Upaya Pemerintah Turki menormalisasi hubungan dengan rezim Presiden Bashar al-Assad di Damaskus, Suriah, terakhir ini juga untuk tujuan konsumsi pemilu 14 Mei. Melalui normalisasi hubungan dengan Suriah, Pemerintah Turki bermaksud bisa mengembalikan para pengungsi Suriah di Turki yang berjumlah sekitar 3,6 juta jiwa ke negaranya.
Kehadiran para pengungsi Suriah tersebut menjadi sasaran kritik kubu oposisi. Sebab, mereka dianggap sebagai salah satu faktor memburuknya perekonomian Turki saat ini. Pemerintah Turki ingin mengurangi beban kritik kubu oposisi yang bisa mengganggu elektoralnya dalam pemilu dengan mengusung program normalisasi hubungan dengan Suriah.
Baca juga : Erdogan, Permainan "Kartu Veto" di NATO, dan Insting Politiknya di Turki
Bencana gempa bumi yang menghantam Turki dan Suriah pada Senin (6/2/2023) juga menjadi isu sensitif menjelang pemilu. Para pengamat netral di Turki menyerukan agar pemerintah dan oposisi tidak memanfaatkan isu gempa bumi untuk tujuan kepentingan pemilu.
Organisasi-organisasi kemanusiaan di Turki mengimbau agar gempa bumi yang menelan korban lebih dari 24.000 jiwa di Turki dan Suriah dilihat sebagai bencana alam yang menuntut pemerintah dan oposisi bahu-membahu dalam menghadapi isu kemanusiaan itu.

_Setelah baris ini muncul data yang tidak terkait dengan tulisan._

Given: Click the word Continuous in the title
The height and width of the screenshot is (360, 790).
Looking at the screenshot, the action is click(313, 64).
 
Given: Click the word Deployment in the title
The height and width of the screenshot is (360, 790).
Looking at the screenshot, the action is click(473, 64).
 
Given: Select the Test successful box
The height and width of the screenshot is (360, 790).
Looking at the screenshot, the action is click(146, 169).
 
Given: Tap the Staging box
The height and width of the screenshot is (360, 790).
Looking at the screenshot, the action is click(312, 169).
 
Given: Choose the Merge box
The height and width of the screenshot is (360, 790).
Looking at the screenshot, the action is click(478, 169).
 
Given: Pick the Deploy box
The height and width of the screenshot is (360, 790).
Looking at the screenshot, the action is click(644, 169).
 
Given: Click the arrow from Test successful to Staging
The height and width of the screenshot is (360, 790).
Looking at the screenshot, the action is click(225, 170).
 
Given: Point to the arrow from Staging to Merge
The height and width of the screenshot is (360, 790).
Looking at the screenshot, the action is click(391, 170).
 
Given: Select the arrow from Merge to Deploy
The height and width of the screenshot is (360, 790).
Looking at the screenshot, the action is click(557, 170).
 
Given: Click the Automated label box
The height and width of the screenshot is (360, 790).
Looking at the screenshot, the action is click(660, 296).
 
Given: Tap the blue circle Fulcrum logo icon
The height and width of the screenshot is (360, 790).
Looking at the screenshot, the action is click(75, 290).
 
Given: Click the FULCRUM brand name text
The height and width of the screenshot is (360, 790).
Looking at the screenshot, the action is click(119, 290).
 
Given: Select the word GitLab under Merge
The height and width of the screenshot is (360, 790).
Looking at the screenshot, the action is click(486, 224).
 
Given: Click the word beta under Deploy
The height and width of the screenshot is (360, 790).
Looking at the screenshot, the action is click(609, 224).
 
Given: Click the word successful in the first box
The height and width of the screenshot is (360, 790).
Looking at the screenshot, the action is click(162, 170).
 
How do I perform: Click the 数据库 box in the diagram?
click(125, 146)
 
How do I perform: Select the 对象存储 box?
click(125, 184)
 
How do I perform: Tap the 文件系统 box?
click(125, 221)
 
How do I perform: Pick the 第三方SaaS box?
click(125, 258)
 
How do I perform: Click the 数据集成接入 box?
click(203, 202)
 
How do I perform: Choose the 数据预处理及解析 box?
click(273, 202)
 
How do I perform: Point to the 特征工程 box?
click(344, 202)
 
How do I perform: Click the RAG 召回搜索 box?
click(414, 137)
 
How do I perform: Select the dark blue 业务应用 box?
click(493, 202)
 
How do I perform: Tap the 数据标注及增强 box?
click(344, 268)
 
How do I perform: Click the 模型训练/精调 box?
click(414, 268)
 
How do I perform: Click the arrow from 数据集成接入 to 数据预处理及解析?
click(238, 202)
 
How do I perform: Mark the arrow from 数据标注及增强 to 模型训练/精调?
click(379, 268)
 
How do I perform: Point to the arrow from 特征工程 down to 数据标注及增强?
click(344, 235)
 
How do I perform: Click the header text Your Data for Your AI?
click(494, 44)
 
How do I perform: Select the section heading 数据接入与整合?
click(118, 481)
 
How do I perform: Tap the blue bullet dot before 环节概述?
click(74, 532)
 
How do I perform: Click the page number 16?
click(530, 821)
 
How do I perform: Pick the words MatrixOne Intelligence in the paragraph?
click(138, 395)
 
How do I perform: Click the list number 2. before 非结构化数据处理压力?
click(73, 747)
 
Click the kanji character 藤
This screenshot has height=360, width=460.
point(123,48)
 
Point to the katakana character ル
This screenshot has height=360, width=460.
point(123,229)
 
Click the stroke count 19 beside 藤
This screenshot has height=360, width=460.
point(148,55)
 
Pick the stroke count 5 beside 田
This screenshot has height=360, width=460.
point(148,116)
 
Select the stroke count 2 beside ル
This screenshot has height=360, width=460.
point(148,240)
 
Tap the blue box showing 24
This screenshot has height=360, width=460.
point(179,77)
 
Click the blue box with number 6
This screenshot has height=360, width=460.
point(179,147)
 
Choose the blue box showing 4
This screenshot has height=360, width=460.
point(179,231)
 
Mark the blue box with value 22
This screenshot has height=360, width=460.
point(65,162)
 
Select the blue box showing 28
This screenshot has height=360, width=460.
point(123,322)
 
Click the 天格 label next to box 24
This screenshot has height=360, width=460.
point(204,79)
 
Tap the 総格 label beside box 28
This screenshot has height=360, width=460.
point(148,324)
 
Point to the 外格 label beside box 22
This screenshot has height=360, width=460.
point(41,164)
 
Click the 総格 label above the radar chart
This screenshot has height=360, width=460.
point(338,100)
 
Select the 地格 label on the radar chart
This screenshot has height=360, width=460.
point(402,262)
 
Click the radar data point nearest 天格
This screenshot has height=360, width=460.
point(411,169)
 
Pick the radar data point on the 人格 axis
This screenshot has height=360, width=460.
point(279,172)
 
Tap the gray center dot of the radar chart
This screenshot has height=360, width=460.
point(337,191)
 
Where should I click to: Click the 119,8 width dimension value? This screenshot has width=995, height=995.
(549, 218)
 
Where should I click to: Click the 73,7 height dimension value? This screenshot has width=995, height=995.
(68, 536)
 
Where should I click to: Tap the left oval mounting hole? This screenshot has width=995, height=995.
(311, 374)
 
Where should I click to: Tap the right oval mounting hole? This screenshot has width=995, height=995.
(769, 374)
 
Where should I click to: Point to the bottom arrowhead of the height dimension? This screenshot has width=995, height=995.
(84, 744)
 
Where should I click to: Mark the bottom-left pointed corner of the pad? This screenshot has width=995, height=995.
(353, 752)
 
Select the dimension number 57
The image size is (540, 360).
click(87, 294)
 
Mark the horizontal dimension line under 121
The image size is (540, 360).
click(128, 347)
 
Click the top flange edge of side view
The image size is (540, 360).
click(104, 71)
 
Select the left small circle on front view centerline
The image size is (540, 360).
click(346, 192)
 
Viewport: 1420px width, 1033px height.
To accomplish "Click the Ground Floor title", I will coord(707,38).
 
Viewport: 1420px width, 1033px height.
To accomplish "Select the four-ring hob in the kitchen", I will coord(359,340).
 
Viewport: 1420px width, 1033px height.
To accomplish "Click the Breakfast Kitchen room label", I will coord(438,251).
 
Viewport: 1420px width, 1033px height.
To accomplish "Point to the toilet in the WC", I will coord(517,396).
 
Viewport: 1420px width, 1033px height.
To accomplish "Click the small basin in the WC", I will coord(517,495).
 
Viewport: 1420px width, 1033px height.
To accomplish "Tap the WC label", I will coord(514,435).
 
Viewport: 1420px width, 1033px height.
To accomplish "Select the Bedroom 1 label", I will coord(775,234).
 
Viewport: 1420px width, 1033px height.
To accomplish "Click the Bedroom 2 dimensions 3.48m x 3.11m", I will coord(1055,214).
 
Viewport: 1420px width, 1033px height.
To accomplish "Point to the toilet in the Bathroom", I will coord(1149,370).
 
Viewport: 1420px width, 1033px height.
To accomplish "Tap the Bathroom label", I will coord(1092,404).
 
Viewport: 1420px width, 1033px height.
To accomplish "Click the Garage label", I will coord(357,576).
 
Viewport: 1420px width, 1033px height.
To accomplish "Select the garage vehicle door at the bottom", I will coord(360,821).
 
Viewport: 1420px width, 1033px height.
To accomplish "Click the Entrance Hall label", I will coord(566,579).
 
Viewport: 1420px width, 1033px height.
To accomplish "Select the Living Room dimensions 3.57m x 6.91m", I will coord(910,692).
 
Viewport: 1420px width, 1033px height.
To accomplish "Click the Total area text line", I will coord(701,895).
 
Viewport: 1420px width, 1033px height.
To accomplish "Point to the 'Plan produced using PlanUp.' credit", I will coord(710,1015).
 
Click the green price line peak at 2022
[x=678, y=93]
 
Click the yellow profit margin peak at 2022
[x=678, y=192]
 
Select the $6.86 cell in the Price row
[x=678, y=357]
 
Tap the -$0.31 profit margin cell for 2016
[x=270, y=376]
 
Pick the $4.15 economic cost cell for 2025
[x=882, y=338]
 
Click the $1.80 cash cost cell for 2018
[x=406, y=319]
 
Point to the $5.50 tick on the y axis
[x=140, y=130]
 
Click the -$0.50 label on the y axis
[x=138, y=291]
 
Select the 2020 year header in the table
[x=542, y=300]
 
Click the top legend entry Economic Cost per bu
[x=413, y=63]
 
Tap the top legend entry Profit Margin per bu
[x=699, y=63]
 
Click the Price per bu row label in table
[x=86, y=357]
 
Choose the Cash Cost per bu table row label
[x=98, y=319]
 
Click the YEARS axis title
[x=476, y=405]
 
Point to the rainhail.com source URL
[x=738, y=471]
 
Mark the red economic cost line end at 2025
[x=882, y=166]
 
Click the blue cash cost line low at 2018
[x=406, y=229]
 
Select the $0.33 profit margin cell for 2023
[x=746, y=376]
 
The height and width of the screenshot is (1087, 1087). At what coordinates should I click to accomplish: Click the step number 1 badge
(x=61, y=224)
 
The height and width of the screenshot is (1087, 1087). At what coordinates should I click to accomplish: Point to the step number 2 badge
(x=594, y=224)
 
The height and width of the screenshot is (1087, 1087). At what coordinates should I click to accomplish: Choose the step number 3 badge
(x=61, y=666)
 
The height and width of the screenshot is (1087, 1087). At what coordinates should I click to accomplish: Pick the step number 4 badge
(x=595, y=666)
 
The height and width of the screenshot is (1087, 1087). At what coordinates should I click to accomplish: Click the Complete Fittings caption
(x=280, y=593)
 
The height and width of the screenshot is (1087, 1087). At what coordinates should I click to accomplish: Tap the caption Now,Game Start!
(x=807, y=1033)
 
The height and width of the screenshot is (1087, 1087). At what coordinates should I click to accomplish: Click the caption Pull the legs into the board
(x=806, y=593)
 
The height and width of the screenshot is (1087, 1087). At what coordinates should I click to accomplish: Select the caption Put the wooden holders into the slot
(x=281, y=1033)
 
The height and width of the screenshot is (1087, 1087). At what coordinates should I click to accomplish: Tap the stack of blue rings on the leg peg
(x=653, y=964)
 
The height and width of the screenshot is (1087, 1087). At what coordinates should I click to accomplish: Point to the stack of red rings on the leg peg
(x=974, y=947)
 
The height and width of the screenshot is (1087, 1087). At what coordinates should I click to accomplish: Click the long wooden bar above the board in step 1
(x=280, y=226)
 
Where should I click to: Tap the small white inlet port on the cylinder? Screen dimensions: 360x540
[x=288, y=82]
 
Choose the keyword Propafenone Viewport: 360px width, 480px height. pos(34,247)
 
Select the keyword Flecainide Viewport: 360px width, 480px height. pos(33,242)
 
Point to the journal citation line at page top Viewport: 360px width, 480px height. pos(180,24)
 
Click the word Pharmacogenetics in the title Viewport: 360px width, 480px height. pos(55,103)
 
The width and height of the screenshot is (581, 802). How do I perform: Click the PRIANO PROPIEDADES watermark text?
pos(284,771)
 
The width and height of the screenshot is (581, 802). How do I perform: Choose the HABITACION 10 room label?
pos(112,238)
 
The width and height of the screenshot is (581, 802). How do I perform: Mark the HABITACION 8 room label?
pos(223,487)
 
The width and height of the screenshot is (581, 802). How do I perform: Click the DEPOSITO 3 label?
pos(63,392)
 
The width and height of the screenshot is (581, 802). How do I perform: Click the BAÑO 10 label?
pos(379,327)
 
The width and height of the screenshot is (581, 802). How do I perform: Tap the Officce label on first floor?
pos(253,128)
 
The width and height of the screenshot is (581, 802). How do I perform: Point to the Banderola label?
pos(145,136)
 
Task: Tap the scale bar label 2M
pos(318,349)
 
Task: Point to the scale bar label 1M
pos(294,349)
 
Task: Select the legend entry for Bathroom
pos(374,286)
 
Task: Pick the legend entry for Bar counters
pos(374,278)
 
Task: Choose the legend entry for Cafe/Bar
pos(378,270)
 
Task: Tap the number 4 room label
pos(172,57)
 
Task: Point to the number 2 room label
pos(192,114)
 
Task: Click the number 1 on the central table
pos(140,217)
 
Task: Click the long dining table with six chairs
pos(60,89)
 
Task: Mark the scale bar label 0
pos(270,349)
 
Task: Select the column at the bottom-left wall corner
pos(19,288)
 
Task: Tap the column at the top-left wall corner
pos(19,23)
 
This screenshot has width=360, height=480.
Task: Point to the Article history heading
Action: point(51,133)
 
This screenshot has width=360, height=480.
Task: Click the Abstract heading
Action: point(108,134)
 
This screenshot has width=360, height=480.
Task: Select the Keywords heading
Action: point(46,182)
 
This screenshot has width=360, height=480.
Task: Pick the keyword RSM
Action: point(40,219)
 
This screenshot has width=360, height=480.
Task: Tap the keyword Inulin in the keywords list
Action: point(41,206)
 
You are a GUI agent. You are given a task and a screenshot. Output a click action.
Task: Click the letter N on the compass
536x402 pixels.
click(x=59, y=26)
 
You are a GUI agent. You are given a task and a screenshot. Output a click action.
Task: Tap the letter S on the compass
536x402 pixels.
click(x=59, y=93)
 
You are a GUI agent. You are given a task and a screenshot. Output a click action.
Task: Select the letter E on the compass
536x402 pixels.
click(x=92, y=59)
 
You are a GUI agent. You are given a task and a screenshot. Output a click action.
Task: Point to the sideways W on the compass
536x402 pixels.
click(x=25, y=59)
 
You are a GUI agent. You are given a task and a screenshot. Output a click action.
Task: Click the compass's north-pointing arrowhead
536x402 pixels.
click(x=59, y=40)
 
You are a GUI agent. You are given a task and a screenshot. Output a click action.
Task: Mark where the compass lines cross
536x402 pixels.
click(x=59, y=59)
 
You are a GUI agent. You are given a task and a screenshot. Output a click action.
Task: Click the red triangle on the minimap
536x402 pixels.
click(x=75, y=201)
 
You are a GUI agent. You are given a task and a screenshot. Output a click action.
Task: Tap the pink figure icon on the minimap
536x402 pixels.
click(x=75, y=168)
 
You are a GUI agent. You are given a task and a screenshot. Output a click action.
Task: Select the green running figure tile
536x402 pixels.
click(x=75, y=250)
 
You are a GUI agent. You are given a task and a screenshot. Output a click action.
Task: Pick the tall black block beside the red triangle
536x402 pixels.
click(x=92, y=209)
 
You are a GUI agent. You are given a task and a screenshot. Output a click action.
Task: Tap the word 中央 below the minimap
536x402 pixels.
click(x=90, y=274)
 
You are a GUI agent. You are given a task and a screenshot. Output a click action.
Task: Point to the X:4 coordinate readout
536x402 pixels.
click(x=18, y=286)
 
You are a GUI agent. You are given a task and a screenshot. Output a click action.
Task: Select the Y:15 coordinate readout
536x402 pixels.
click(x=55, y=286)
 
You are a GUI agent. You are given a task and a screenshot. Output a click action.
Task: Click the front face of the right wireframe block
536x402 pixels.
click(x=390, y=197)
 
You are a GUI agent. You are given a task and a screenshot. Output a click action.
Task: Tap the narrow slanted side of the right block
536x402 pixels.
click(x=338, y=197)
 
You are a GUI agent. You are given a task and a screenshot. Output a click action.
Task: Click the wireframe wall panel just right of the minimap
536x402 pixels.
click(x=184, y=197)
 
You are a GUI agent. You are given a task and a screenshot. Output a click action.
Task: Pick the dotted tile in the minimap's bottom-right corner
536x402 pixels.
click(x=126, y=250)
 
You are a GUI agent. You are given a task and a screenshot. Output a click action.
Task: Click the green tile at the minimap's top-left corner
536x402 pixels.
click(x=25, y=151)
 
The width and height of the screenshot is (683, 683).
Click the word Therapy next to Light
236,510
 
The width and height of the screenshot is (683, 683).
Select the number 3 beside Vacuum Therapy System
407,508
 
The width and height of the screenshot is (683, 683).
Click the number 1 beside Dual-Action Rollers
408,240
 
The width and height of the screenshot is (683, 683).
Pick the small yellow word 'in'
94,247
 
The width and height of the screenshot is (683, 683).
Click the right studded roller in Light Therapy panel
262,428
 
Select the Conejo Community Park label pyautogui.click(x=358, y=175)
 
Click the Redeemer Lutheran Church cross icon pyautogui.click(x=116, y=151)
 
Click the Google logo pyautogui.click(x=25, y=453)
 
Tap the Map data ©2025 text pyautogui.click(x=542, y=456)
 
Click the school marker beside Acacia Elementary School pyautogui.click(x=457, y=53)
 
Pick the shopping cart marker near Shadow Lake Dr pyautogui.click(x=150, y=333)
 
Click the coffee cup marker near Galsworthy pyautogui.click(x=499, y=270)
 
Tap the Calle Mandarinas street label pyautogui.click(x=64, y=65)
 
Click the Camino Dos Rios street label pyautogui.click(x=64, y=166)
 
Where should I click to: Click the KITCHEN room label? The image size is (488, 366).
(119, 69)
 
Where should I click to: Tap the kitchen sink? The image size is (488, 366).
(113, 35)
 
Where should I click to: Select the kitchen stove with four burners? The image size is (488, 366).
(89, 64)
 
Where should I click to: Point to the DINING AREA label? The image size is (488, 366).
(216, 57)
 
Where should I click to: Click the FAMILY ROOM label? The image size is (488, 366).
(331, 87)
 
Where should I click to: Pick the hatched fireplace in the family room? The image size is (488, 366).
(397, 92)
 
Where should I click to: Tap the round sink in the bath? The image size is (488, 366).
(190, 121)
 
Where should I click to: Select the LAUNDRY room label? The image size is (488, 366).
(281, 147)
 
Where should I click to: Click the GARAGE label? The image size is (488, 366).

Pemerintah Turki memang tampak sangat berhati-hati dalam mengambil kebijakan agar tidak keliru dan berdampak buruk terhadap perolehan suara dalam pemilu 14 Mei. Apalagi, Erdogan dan AKP akan menghadapi lawan yang sangat tangguh, yakni kekuatan oposisi yang bersatu dengan calon tunggal presiden yang mereka usung.
Jika tidak ada aral melintang saat-saat terakhir, kubu oposisi akan mengumumkan calon tunggal presiden dari mereka pada Senin (13/2/2023) ini. Siapa kubu oposisi itu yang akan menjadi lawan tangguh Presiden Erdogan?
Ada enam partai politik utama di Turki yang pada 13 Februari 2022 sepakat berkoalisi untuk melawan Erdogan dan partai AKP yang berkuasa di Turki sejak tahun 2002 atau selama dua dekade terakhir. Koalisi enam partai politik utama itu kemudian oleh media Turki disebut dengan ”Enam Meja”.
Baca juga : Korban Gempa Turki Terus Bertambah, Begitu Juga Kritik terhadap Erdogan
Partai-partai oposisi tersebut, yang juga disebut koalisi keumatan, adalah Partai Rakyat Republik (CHP) pimpinan Kemal kilicdaroglu yang beraliran sosial demokratik/tengah kiri, Partai Kebaikan (IYI) yang beraliran liberal konservatif pimpinan Meral Aksener, Partai Saadet (SP) yang beraliran Islamis kanan pimpinan Temel Karamollaoglu, Partai Demokrat (DP) yang beraliran tengah-kanan pimpinan Gultekin Uysal, Partai Demokrasi dan Progresif (DEVA) pimpinan Ali Babacan, serta Partai Masa Depan (GP) pimpinan Ahmet Davutoglu.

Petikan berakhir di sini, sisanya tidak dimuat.